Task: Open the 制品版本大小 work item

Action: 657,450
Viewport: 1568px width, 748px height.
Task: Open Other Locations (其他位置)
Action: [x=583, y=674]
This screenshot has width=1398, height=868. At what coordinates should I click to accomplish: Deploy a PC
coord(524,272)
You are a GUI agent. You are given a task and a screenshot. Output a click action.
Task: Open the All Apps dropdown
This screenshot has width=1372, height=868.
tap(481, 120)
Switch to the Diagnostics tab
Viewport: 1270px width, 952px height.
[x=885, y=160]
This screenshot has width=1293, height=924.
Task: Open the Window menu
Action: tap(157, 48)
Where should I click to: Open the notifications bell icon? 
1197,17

━━━━━━━━━━

WHAT IS BEING ASKED: The line with "Where should I" through the last line of the data: write these out exactly, and no others.

THE COMPLETED TASK:
Where should I click to: Open the notifications bell icon? 
1197,17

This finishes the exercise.